Return exactly the run of lines that begins at the line containing "This screenshot has width=381, height=214." and ends at the last line of the material below; pictures stay out.

-------------------------

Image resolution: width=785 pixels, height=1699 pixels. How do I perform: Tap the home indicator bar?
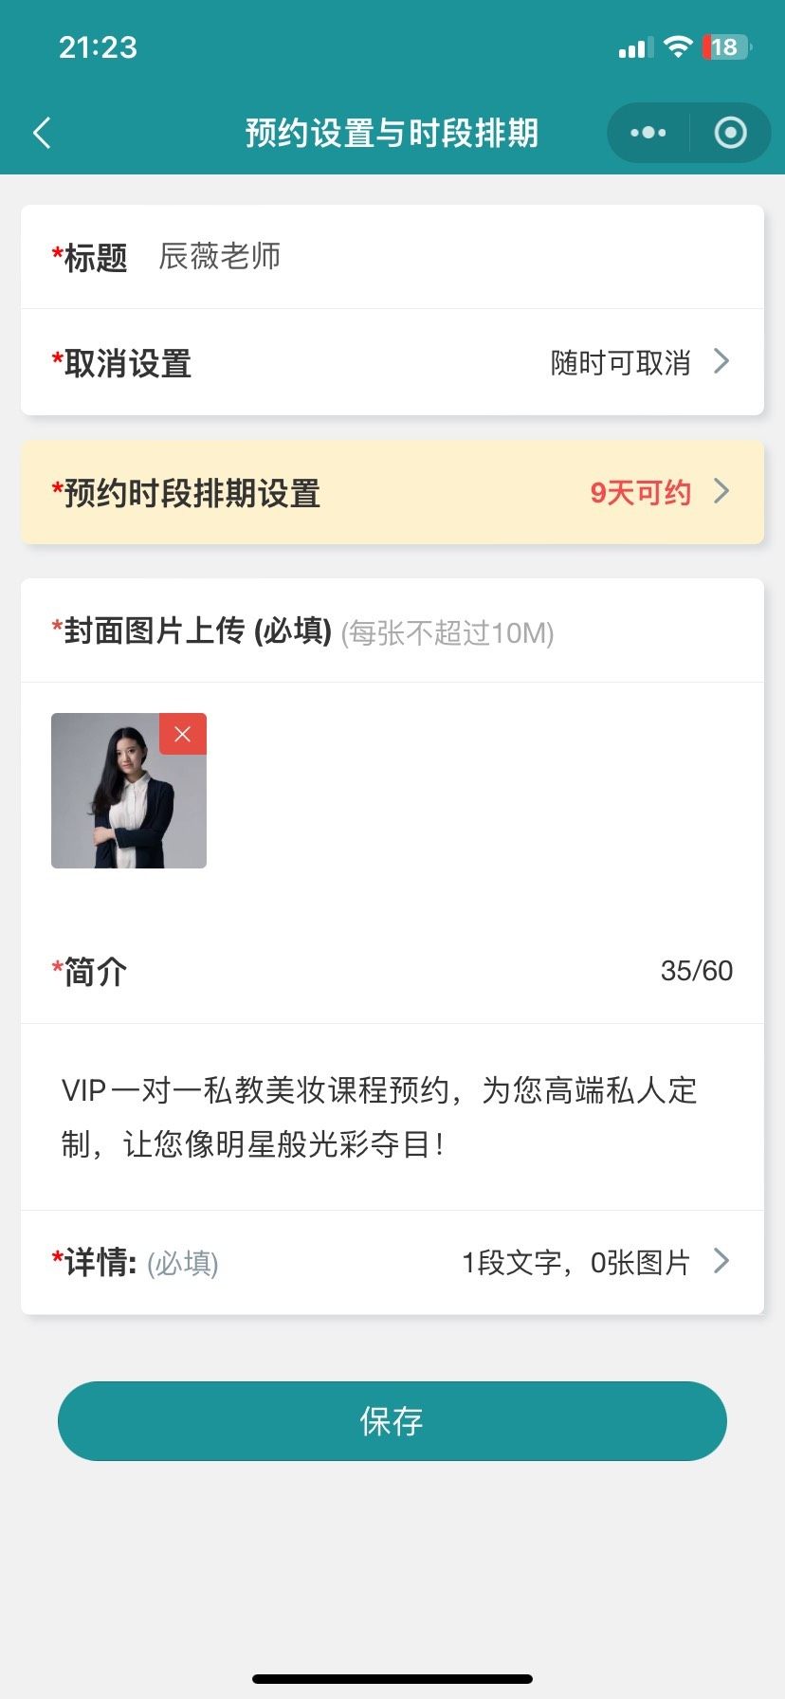tap(393, 1678)
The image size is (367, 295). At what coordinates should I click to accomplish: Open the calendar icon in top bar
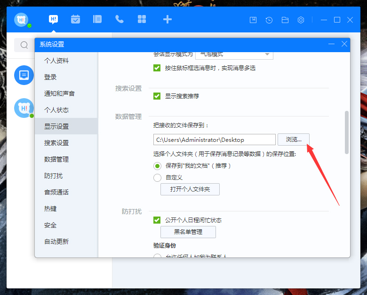[x=75, y=19]

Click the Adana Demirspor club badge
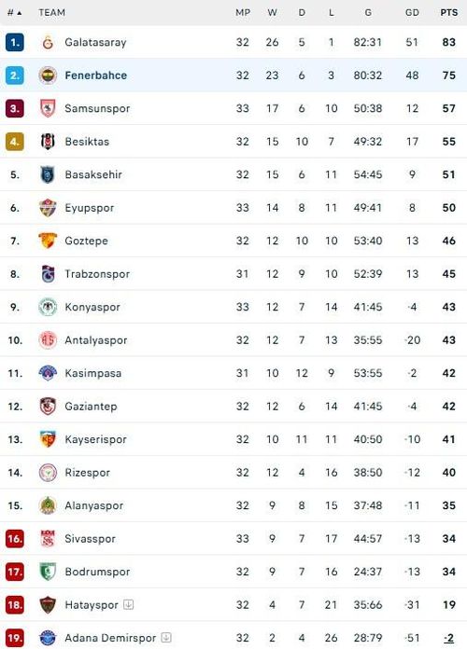click(x=48, y=638)
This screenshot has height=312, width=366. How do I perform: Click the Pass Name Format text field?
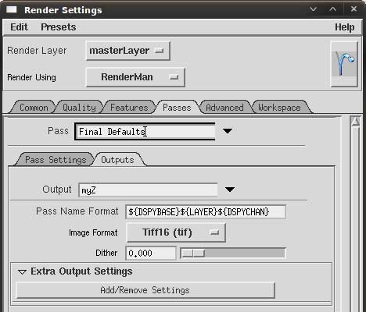(206, 212)
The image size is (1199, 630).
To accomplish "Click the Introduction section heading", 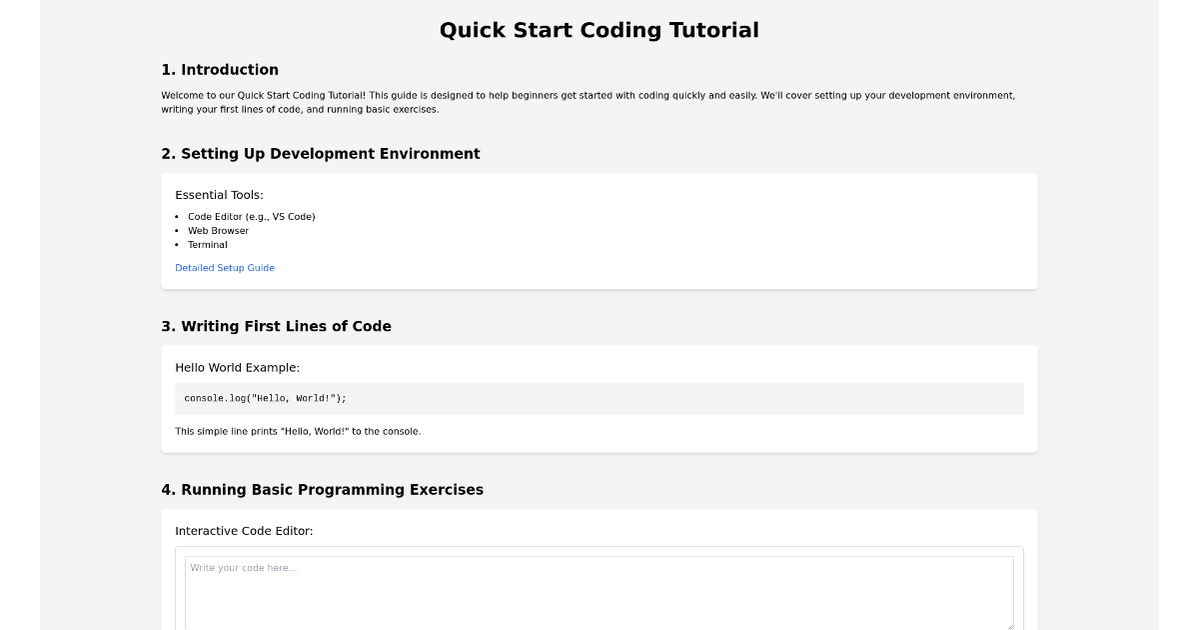I will pyautogui.click(x=220, y=70).
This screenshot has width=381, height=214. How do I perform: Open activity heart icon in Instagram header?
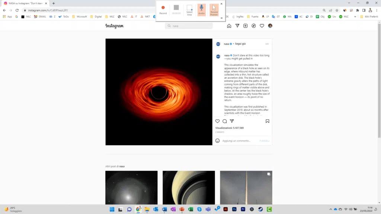tap(262, 26)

-------------------------

Completed task:
This screenshot has width=381, height=214. How do I perform: Open activity heart icon in Instagram header?
tap(262, 26)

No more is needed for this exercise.